Who could be a playoff flop?

Jesse: Sticking with our theme of identifying the conventional wisdom and going the other way, this year's chic team seems to be the Penguins, and why not? Pittsburgh boasts the likely Art Ross winner in Evgeni Malkin, the league's No. 4 goal scorer in James Neal, and a former scoring champ in Sidney Crosby. The Pens also own the second-best goal differential in the East. They could go on a long run.

But... Pittsburgh's first-round opponent is going to be Philly, a team that's beaten them four out of five times this season (one matchup remains) and has the edge in aggregate score, 20-16. A lot of people in your pool are sure to load up on Penguins, and maybe with good reason. But if you're feeling bold, now you've got a reason to go the other way.

Jordan: On Jesse's note, if you're like most people and contemplating going with either the Penguins or Flyers, you have to consider the big picture. For argument's sake, let's say you're leaning towards the Flyers. You may not want to go as deep into their roster as you would other teams. Once you get past the obvious choices in Claude Giroux (92 points) and Scott Hartnell (37 goals), you could consider the playoff proven Danny Briere and Jaromir Jagr and then perhaps Wayne Simmonds (28 goals), but who else? The big factor here is that, without a doubt, Philadelphia will face Marc-Andre Fleury, followed by either Henrik Lundqvist or Tim Thomas (if not all three in a row) and then a sure-fire elite goalie from the West if they make it that far. The Flyers may be a high-scoring team (second in the league in goals for), but heading into the playoffs, I would be weary about using valuable roster spots on guys like Jakub Voracek, Matt Carle or rookie Matt Read.

Add this guy!

Jordan: Though largely unowned players like Kyle Turris may be hotter, you may not be able to fit him in your line-up with all 30 teams in action on Saturday. Instead, go with Coyotes forwards Martin Hanzal and Gilbert Brule. Hanzal has two power-play assists in his last three games, while Brule scored in his last game.

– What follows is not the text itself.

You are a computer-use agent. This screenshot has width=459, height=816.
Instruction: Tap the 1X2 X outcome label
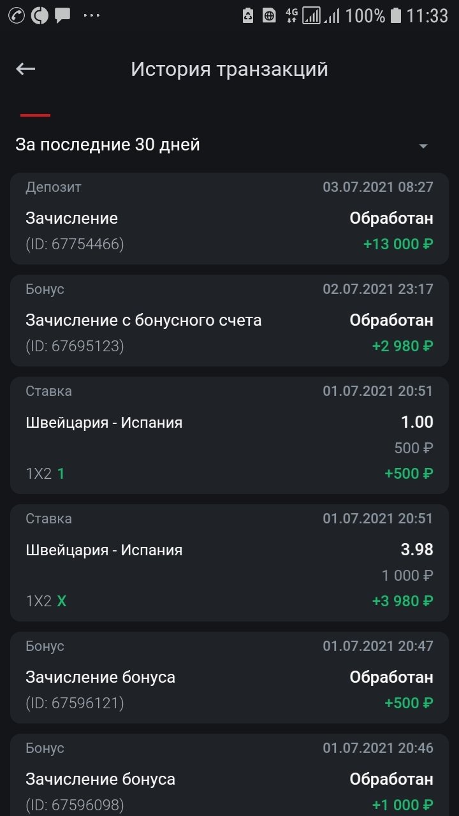click(x=46, y=601)
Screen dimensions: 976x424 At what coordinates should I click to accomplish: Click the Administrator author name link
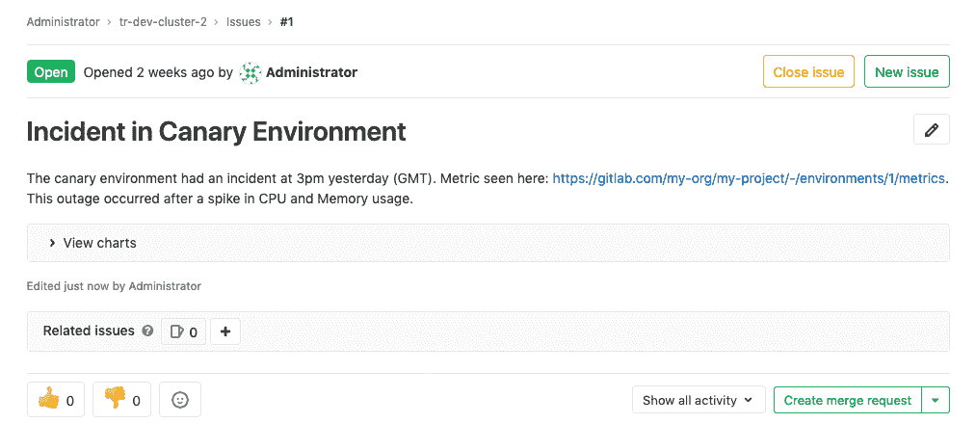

What's most noteworthy here is that Phoenix is one of only two teams that plays on both Friday and Saturday and they're currently fighting for their playoff lives.

Jesse: Normally at this time of year, fantasy owners look to exploit the differences in games remaining, dropping players from teams with a lower number of contests left in favour of players with more games to go. But this year the NHL has done a better job of evening out the schedule. Entering Thursday's action, every team in the league has played exactly 80 games. However, that doesn't mean every goalie will play the same number of games. Some teams, like Boston or the Rangers, who have nothing left to play for, may rest their starter for at least one of their remaining contests. But teams that are out of the playoff hunt don't usually sit their healthy top players at the end of the year.

Enter Ben Scrivens. With the Leafs all but out of goalie options (James Reimer and Jonas Gustavsson are hurt and unlikely to return, and Jussi Rynnas is, well, Jussi Rynnas. Scrivens played impressively in last Saturday's win over Buffalo (not so much in Tuesday's OT defeat, though he at least didn't get tagged with a fantasy loss), and Toronto's final two opponents are also-rans Tampa and Montreal. Scrivens hasn't played great this year (.899) save percentage, but at least he'll probably play. And he's available in 99 per cent of Yahoo! leagues.